- [DIRECTIVE]:
Render the data below as a numbered list, starting at the line that has "Regulaminy (386, 1924)" and ending with the line that has "Comment puis-je masquer". Leave out any blank lines.

======== MATERIAL FOR THIS TASK

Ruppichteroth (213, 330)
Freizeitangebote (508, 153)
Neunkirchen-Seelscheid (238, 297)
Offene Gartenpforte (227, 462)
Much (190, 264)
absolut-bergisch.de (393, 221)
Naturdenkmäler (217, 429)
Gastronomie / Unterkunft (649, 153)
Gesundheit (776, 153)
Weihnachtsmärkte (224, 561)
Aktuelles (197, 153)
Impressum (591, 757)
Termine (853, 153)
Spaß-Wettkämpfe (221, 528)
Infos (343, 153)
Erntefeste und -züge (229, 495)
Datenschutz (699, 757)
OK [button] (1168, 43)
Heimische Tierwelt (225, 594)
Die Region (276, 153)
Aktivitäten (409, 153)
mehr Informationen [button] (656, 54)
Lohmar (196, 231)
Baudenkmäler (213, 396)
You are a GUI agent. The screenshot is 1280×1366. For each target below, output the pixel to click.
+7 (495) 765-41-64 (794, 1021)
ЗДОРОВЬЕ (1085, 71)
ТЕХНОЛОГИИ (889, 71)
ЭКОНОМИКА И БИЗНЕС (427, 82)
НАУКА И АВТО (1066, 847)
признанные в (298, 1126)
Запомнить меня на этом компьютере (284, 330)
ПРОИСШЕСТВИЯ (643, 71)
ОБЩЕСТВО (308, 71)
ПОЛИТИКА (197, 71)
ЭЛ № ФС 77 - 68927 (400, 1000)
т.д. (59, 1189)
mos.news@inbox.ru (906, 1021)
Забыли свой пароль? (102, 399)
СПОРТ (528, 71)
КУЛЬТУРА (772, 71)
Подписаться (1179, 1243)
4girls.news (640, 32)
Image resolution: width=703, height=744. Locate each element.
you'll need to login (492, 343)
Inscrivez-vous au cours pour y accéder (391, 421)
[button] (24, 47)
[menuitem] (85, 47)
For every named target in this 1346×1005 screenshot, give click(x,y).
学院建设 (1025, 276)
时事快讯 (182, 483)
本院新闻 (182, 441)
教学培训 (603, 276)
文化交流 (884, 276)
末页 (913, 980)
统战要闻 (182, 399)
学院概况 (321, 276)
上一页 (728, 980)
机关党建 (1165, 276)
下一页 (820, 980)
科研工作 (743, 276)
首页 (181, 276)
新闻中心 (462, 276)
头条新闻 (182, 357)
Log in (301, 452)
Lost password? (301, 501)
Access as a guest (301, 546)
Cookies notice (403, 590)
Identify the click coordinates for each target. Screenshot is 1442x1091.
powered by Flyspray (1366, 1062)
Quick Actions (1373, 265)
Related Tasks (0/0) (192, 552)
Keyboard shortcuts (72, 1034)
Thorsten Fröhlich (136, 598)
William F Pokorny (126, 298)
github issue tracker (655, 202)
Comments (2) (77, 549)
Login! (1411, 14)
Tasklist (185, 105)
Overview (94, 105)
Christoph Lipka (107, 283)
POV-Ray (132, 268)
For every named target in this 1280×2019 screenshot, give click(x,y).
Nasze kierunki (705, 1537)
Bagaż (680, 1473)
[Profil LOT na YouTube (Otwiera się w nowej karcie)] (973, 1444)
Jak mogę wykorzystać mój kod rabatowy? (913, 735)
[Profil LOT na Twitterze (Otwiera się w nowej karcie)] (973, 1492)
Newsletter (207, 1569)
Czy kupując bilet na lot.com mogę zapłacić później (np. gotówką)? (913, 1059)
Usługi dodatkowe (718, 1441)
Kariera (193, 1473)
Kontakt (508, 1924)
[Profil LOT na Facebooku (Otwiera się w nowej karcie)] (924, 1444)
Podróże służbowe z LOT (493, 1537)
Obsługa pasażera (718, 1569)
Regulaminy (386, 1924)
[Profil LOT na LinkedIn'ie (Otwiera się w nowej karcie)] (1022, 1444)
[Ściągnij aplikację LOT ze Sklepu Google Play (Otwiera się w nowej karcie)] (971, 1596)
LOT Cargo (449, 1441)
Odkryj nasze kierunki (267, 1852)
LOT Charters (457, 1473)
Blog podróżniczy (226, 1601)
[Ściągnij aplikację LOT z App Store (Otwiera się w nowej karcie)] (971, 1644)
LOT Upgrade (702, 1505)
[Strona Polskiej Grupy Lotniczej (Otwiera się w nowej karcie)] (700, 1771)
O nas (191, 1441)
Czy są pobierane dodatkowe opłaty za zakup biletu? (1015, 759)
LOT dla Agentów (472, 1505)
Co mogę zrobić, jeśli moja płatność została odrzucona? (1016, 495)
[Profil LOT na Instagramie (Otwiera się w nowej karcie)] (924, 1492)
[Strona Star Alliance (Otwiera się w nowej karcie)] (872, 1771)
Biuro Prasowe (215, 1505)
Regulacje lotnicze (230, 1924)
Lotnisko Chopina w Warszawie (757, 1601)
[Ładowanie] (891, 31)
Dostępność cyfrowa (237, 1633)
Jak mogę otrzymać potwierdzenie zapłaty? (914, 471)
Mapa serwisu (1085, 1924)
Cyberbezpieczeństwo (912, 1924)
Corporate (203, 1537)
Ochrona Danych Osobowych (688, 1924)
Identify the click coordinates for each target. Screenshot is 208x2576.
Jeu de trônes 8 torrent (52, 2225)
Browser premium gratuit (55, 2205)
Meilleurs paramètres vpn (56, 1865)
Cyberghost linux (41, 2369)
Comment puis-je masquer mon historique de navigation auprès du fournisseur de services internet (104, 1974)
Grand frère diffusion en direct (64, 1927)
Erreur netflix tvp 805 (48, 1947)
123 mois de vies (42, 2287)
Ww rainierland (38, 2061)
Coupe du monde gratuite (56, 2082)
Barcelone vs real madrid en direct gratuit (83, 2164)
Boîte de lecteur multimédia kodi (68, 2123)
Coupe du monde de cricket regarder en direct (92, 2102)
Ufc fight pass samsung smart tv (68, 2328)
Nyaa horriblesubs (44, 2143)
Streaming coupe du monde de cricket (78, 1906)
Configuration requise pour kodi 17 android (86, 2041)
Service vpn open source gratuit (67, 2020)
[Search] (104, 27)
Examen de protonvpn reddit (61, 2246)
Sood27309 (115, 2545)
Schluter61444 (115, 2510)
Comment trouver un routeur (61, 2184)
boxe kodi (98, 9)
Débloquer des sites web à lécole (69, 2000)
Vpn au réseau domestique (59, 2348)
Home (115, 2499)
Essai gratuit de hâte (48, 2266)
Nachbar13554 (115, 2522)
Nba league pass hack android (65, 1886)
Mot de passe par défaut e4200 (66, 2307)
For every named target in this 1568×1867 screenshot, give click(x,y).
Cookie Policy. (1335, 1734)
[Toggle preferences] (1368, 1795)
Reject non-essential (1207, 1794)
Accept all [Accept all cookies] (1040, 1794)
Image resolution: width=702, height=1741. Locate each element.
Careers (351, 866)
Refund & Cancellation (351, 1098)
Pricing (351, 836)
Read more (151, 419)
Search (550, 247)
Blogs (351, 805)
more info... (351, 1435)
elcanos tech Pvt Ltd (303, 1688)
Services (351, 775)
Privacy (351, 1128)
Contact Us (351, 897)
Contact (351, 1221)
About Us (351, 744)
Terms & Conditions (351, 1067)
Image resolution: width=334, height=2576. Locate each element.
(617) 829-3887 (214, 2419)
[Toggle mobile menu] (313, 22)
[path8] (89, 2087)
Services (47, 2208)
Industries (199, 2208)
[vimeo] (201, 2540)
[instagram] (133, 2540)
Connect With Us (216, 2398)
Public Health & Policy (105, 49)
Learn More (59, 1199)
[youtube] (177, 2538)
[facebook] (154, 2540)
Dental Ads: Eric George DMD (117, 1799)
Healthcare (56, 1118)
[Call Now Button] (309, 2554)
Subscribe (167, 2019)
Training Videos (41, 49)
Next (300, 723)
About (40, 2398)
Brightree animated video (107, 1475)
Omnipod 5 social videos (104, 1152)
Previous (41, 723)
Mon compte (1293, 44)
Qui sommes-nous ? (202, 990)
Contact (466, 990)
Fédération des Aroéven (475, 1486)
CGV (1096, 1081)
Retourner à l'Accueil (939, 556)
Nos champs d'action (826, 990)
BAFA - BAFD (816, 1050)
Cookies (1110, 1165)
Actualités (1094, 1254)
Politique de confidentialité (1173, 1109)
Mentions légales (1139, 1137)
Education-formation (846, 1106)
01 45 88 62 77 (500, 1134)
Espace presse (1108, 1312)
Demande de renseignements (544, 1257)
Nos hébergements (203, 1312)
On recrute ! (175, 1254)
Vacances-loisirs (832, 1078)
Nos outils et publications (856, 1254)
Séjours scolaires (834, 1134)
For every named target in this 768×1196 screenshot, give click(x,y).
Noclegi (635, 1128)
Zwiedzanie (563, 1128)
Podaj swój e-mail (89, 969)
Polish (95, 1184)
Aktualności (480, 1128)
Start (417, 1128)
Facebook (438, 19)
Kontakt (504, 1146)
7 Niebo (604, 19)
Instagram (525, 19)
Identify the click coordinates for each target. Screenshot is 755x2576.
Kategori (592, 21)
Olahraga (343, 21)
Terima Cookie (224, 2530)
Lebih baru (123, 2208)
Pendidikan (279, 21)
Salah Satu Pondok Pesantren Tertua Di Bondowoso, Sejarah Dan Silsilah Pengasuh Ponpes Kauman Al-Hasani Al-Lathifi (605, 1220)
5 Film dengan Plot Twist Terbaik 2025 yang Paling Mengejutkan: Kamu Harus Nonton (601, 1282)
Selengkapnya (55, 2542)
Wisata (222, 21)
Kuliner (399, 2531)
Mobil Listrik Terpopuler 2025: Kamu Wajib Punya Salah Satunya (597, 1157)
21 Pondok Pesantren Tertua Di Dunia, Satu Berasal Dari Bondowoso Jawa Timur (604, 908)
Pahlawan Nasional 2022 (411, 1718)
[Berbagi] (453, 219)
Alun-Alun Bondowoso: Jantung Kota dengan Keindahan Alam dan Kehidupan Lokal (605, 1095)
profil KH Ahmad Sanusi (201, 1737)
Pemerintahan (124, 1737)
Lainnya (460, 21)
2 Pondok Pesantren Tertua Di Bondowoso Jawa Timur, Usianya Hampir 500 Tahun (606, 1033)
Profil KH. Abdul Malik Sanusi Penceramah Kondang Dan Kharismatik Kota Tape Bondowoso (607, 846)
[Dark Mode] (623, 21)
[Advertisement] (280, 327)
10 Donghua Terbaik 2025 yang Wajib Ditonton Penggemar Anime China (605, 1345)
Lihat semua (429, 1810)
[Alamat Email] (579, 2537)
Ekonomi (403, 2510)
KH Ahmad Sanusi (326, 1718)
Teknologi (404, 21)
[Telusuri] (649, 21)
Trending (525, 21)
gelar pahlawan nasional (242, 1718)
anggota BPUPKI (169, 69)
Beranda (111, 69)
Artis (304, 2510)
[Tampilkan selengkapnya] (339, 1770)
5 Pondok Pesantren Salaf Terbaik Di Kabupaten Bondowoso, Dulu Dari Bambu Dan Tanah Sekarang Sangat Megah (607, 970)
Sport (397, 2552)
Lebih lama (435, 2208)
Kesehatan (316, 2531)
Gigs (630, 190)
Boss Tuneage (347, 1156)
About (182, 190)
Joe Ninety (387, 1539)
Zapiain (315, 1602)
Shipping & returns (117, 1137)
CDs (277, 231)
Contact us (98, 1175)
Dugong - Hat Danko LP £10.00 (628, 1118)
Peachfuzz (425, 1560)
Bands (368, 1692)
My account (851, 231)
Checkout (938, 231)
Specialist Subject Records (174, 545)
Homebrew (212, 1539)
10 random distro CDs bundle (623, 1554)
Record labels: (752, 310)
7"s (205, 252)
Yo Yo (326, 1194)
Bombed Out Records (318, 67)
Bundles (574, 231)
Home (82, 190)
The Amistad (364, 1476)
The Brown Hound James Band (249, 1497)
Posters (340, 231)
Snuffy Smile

================

- [TASK OUTPUT]:
1. Regulaminy (386, 1924)
2. [Profil LOT na LinkedIn'ie (Otwiera się w nowej karcie)] (1022, 1444)
3. [Ściągnij aplikację LOT ze Sklepu Google Play (Otwiera się w nowej karcie)] (971, 1596)
4. LOT Cargo (449, 1441)
5. Odkryj nasze kierunki (267, 1852)
6. LOT Charters (457, 1473)
7. Blog podróżniczy (226, 1601)
8. [Ściągnij aplikację LOT z App Store (Otwiera się w nowej karcie)] (971, 1644)
9. LOT Upgrade (702, 1505)
10. [Strona Polskiej Grupy Lotniczej (Otwiera się w nowej karcie)] (700, 1771)
11. O nas (191, 1441)
12. Czy są pobierane dodatkowe opłaty za zakup biletu? (1015, 759)
13. LOT dla Agentów (472, 1505)
14. Co mogę zrobić, jeśli moja płatność została odrzucona? (1016, 495)
15. [Profil LOT na Instagramie (Otwiera się w nowej karcie)] (924, 1492)
16. [Strona Star Alliance (Otwiera się w nowej karcie)] (872, 1771)
17. Biuro Prasowe (215, 1505)
18. Regulacje lotnicze (230, 1924)
19. Lotnisko Chopina w Warszawie (757, 1601)
20. [Ładowanie] (891, 31)
21. Dostępność cyfrowa (237, 1633)
22. Jak mogę otrzymać potwierdzenie zapłaty? (914, 471)
23. Mapa serwisu (1085, 1924)
24. Cyberbezpieczeństwo (912, 1924)
25. Corporate (203, 1537)
26. Ochrona Danych Osobowych (688, 1924)
27. Identify the click coordinates for each target. Screenshot is 208x2576.
28. Jeu de trônes 8 torrent (52, 2225)
29. Browser premium gratuit (55, 2205)
30. Meilleurs paramètres vpn (56, 1865)
31. Cyberghost linux (41, 2369)
32. Comment puis-je masquer mon historique de navigation auprès du fournisseur de services internet (104, 1974)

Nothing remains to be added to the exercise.